▸ **Problem**
Can you repeat the records word for word, starting at the line containing "will click(x=490, y=281)." and ending at the line containing "click(239, 176)"?

====== Data in this exercise ======

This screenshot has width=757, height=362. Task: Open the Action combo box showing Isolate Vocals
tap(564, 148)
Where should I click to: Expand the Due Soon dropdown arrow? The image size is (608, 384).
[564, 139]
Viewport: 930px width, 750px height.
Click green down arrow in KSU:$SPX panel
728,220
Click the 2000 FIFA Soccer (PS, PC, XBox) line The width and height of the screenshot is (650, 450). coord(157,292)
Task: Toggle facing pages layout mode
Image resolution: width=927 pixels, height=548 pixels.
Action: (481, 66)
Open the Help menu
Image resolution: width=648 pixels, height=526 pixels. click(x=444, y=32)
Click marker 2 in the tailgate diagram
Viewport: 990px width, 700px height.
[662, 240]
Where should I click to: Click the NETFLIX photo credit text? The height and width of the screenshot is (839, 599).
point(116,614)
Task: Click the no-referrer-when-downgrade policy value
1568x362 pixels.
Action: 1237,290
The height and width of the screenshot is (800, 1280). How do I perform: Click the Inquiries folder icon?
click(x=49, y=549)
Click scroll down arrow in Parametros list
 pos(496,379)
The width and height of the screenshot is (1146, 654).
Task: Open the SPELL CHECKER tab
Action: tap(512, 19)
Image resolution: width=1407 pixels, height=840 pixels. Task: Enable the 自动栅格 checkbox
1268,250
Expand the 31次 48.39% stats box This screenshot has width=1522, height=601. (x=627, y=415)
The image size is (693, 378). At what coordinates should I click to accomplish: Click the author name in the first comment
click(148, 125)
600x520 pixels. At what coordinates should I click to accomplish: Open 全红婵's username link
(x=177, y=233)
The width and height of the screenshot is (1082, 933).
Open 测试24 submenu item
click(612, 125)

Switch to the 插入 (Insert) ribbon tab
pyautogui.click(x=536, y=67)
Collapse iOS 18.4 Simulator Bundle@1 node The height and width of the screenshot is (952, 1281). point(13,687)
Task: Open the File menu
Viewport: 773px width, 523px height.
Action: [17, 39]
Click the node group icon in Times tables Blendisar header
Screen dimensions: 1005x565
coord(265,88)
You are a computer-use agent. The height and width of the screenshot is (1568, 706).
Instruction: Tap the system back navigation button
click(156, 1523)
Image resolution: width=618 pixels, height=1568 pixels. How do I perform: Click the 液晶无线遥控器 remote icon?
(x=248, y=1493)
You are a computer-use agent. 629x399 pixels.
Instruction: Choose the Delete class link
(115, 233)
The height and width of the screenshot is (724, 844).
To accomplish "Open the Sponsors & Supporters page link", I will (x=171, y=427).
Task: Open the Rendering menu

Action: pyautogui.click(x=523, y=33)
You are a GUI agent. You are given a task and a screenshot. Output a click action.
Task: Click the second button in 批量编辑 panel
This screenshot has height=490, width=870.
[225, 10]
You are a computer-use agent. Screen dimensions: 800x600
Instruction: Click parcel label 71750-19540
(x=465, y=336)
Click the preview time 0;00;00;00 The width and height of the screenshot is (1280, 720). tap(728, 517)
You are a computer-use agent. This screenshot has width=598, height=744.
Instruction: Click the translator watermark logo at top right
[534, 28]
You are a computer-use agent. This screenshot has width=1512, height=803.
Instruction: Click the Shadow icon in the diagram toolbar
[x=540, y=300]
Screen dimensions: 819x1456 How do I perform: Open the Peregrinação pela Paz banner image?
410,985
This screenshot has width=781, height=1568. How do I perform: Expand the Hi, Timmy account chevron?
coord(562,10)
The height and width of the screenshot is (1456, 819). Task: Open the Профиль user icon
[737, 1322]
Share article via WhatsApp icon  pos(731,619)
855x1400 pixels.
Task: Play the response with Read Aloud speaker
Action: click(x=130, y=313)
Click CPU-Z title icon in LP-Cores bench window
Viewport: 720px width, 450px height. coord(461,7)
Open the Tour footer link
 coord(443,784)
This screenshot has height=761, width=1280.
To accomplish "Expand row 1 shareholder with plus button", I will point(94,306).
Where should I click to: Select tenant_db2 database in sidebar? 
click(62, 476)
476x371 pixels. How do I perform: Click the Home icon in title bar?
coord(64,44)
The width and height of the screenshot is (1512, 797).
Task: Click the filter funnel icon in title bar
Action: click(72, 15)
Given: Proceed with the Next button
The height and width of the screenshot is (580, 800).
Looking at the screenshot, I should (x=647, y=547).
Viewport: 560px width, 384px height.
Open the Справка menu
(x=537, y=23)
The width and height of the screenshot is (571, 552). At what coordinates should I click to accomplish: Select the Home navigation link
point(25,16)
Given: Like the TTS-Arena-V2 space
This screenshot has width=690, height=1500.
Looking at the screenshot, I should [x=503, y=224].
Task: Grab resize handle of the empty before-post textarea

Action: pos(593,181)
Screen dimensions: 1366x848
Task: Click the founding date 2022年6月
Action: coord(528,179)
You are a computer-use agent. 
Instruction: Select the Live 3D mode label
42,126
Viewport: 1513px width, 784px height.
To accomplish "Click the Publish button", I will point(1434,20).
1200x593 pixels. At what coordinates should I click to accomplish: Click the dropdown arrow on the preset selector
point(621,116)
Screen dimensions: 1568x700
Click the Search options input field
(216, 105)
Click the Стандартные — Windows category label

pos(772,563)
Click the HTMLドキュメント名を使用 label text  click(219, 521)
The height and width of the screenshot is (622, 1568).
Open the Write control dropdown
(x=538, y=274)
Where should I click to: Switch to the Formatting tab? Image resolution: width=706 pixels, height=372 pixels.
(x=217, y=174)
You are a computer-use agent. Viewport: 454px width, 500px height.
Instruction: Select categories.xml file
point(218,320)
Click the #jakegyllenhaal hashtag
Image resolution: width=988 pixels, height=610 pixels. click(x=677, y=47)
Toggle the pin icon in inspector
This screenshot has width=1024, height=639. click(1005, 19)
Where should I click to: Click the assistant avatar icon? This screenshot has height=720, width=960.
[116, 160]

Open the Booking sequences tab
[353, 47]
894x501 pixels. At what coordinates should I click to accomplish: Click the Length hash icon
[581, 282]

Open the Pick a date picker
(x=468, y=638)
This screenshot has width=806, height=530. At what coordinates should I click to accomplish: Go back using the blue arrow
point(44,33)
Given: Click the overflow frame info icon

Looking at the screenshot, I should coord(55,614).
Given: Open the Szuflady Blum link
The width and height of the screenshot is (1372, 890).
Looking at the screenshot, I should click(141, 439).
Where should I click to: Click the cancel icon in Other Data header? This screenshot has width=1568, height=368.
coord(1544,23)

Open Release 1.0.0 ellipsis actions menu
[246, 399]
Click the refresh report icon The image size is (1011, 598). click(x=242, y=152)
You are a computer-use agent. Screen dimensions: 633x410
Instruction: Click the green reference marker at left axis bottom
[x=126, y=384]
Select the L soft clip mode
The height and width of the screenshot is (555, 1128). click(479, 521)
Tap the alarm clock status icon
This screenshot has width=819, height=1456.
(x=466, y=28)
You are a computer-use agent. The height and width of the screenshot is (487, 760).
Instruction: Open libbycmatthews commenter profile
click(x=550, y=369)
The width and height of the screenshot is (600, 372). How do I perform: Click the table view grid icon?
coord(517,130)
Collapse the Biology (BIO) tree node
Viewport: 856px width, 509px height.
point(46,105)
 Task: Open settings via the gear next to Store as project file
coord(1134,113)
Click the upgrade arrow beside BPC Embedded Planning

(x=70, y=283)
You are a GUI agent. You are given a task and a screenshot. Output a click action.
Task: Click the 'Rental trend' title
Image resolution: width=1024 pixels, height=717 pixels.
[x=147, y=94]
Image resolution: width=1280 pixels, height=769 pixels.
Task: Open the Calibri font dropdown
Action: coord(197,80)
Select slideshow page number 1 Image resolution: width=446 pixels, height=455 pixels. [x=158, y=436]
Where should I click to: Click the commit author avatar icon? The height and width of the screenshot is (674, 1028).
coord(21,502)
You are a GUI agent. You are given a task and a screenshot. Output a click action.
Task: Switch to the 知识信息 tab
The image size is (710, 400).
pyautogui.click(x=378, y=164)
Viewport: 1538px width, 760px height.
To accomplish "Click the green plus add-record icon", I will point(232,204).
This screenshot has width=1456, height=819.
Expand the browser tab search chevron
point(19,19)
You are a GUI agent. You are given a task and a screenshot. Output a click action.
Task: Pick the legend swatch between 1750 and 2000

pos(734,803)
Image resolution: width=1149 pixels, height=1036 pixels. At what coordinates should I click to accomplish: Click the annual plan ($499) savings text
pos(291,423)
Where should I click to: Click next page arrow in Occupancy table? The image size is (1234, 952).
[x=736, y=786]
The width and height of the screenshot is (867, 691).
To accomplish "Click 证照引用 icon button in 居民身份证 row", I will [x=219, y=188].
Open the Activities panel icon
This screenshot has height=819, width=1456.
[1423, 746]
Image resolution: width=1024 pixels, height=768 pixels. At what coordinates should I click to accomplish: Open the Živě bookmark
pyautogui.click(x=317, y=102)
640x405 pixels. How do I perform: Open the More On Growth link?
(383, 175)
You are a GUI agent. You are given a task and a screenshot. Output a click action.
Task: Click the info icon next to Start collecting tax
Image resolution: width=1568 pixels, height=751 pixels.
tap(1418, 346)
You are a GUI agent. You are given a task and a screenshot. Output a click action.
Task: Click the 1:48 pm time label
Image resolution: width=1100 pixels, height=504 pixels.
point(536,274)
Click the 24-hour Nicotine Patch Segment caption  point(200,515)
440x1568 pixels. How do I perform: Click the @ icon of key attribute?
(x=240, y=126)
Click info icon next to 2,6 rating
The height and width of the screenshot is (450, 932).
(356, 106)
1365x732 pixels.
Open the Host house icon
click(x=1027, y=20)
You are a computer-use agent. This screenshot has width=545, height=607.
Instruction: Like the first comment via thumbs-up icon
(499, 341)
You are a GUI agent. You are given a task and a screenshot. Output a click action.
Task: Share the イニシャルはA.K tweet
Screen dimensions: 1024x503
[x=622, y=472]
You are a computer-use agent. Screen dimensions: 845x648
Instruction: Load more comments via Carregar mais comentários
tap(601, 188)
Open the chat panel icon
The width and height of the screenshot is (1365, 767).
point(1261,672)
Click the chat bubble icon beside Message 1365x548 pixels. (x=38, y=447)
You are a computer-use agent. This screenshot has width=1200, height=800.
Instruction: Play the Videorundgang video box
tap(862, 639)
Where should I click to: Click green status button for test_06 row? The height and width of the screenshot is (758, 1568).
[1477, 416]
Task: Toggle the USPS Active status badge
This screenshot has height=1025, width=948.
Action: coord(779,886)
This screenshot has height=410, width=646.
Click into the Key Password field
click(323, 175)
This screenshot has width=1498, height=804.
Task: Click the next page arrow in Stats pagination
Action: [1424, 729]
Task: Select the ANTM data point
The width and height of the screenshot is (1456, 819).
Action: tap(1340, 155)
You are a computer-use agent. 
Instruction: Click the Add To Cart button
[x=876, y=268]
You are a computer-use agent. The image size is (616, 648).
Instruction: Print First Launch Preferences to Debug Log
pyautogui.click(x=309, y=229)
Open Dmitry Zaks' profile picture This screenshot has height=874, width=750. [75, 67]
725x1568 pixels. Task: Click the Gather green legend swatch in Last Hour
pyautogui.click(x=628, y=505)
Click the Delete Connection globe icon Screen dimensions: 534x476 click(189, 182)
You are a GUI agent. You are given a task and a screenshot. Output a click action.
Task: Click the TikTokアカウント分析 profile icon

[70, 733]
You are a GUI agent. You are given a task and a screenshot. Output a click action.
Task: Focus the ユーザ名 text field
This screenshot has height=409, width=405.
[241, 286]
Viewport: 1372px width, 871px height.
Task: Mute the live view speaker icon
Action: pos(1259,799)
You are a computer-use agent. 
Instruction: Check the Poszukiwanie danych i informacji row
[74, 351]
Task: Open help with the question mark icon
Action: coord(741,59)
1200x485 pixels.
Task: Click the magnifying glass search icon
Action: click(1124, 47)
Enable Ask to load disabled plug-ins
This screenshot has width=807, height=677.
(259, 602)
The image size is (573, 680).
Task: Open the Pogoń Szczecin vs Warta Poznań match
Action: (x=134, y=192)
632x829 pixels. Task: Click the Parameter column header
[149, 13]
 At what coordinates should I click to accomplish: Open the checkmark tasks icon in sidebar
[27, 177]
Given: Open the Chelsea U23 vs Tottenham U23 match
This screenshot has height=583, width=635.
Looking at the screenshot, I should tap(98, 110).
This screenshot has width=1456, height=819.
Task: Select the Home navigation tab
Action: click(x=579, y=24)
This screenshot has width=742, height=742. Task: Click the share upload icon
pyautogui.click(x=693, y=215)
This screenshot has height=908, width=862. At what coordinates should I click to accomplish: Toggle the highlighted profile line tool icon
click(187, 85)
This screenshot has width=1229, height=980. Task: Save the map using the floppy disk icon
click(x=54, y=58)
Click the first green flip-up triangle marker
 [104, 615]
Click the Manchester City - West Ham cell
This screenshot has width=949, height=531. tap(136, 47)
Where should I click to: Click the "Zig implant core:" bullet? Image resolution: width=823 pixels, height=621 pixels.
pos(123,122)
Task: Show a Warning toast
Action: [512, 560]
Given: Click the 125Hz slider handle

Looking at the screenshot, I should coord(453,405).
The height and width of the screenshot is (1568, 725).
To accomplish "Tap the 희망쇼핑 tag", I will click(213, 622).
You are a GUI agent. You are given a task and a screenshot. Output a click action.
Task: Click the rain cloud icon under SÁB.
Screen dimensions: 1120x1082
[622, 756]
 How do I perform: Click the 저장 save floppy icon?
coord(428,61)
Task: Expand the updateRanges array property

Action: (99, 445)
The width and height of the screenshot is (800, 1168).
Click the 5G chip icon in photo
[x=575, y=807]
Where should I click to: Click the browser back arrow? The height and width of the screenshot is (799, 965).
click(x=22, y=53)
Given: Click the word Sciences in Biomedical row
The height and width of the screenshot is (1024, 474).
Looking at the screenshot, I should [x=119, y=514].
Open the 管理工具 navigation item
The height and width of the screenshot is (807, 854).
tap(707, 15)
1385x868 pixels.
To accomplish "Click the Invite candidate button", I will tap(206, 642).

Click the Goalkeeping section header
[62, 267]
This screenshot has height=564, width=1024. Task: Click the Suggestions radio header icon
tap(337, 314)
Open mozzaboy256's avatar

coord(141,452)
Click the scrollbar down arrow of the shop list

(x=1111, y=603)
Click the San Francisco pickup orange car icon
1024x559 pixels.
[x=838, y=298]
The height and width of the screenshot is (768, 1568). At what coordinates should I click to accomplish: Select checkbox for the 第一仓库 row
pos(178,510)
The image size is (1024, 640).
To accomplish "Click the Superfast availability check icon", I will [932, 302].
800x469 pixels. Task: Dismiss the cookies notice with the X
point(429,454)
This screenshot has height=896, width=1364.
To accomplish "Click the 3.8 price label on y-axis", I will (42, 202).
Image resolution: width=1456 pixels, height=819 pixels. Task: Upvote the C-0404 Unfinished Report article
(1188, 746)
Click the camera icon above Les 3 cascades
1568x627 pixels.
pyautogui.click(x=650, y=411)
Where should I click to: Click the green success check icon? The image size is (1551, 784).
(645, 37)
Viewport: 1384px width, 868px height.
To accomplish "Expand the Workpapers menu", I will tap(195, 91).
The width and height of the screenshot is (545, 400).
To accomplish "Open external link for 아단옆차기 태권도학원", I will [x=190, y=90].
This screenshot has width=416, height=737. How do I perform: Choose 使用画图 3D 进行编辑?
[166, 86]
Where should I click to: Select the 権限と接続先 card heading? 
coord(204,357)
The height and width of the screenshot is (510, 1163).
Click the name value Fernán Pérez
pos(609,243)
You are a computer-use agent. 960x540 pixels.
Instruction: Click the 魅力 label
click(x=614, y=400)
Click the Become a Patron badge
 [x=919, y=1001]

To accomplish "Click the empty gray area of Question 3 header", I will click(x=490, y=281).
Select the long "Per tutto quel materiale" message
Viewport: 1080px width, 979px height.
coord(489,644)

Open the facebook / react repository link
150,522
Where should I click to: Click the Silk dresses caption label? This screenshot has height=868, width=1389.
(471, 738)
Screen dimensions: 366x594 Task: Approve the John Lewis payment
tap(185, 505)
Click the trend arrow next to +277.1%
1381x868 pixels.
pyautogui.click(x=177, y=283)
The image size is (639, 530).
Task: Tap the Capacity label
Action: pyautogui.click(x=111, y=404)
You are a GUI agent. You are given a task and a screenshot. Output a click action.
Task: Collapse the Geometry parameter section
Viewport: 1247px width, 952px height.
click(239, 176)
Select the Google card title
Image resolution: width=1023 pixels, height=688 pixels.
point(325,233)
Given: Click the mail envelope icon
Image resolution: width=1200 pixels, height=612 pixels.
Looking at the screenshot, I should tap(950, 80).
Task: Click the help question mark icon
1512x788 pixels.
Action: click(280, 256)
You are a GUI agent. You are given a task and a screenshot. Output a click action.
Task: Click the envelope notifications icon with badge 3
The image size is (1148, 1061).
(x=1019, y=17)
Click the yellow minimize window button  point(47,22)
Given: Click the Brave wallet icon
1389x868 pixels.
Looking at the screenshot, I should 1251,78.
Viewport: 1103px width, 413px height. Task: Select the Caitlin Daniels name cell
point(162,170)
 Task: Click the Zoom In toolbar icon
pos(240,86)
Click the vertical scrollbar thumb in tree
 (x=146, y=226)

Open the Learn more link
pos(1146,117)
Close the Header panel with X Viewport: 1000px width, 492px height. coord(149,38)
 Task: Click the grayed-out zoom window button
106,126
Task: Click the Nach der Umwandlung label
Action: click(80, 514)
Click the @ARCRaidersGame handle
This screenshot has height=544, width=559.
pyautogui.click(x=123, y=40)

======

▸ **Exercise answer**
To accomplish "Click the empty gray area of Question 3 header", I will click(x=490, y=281).
Select the long "Per tutto quel materiale" message
Viewport: 1080px width, 979px height.
coord(489,644)

Open the facebook / react repository link
150,522
Where should I click to: Click the Silk dresses caption label? This screenshot has height=868, width=1389.
(471, 738)
Screen dimensions: 366x594 Task: Approve the John Lewis payment
tap(185, 505)
Click the trend arrow next to +277.1%
1381x868 pixels.
pyautogui.click(x=177, y=283)
The image size is (639, 530).
Task: Tap the Capacity label
Action: pyautogui.click(x=111, y=404)
You are a GUI agent. You are given a task and a screenshot. Output a click action.
Task: Collapse the Geometry parameter section
Viewport: 1247px width, 952px height.
click(239, 176)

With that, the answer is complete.